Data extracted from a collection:
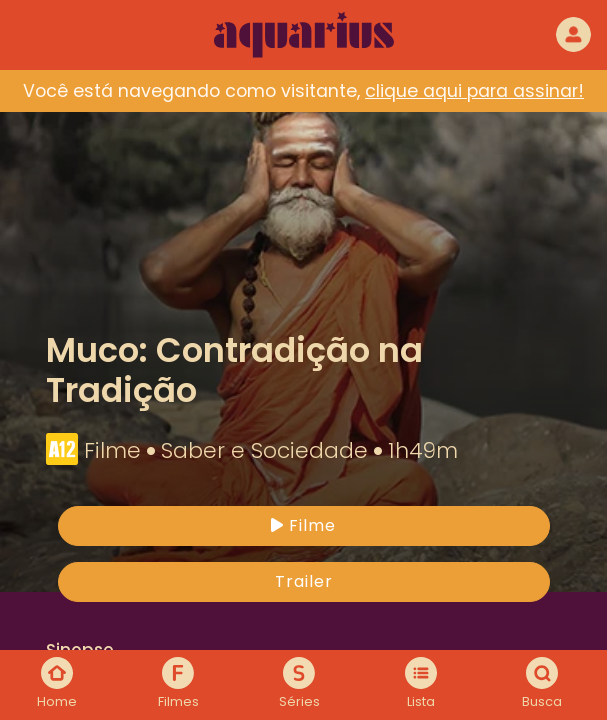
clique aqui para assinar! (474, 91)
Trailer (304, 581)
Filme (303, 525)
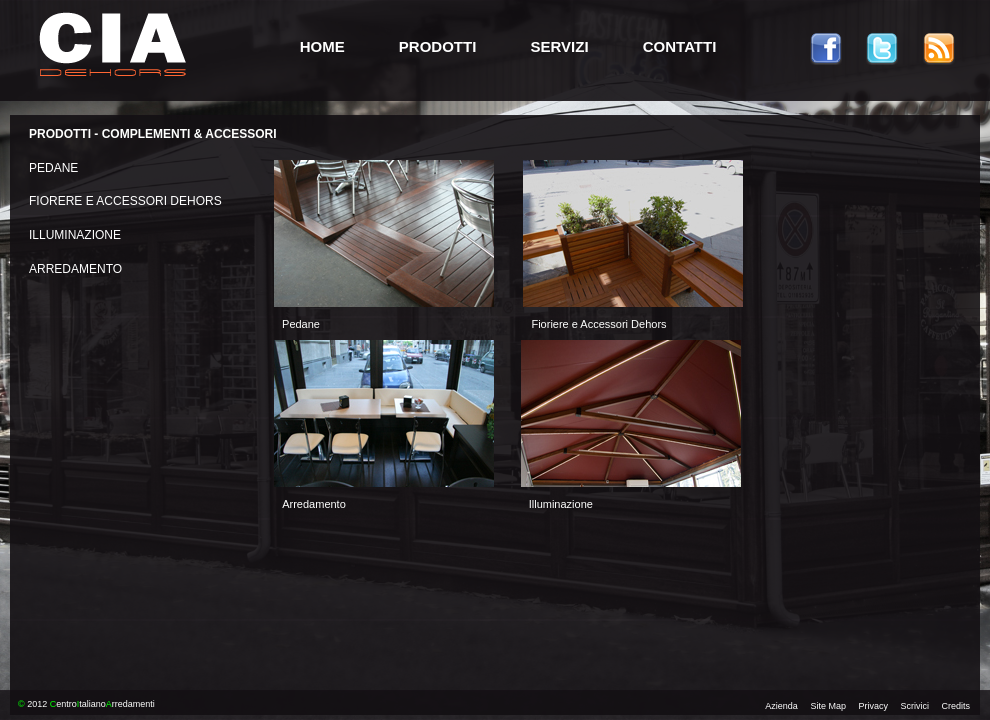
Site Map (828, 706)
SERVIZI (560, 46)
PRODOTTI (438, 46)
--
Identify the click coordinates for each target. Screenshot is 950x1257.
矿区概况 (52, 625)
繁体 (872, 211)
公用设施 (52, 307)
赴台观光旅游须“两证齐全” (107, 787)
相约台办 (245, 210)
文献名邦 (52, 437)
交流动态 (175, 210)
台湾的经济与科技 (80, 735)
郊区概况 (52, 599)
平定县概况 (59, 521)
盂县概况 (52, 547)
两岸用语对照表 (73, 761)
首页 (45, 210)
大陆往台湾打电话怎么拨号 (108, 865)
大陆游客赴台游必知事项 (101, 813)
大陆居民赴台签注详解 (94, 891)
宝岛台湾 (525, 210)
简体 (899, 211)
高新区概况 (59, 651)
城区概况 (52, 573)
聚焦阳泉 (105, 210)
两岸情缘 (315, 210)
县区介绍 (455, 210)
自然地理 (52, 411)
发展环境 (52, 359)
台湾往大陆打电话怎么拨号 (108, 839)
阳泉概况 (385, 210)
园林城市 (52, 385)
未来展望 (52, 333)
* * *
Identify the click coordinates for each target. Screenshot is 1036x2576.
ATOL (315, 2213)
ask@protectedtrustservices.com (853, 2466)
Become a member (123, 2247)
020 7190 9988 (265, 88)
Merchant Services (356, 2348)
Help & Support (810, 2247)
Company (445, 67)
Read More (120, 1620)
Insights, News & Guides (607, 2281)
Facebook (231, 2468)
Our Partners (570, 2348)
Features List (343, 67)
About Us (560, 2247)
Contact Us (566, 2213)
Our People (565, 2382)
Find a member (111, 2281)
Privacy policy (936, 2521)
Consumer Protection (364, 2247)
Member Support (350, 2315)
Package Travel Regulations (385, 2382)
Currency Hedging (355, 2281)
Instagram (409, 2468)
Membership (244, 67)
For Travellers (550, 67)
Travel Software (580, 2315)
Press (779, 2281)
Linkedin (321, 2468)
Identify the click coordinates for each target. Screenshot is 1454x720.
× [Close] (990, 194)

■ **Task requirements**
Duplicate the data lines above without any changes, beginning at the line containing "聚焦阳泉 (105, 210)" and ending after the line containing "未来展望 (52, 333)".

■ **Task response**
聚焦阳泉 (105, 210)
两岸情缘 (315, 210)
县区介绍 (455, 210)
自然地理 (52, 411)
发展环境 (52, 359)
台湾往大陆打电话怎么拨号 (108, 839)
阳泉概况 (385, 210)
园林城市 (52, 385)
未来展望 (52, 333)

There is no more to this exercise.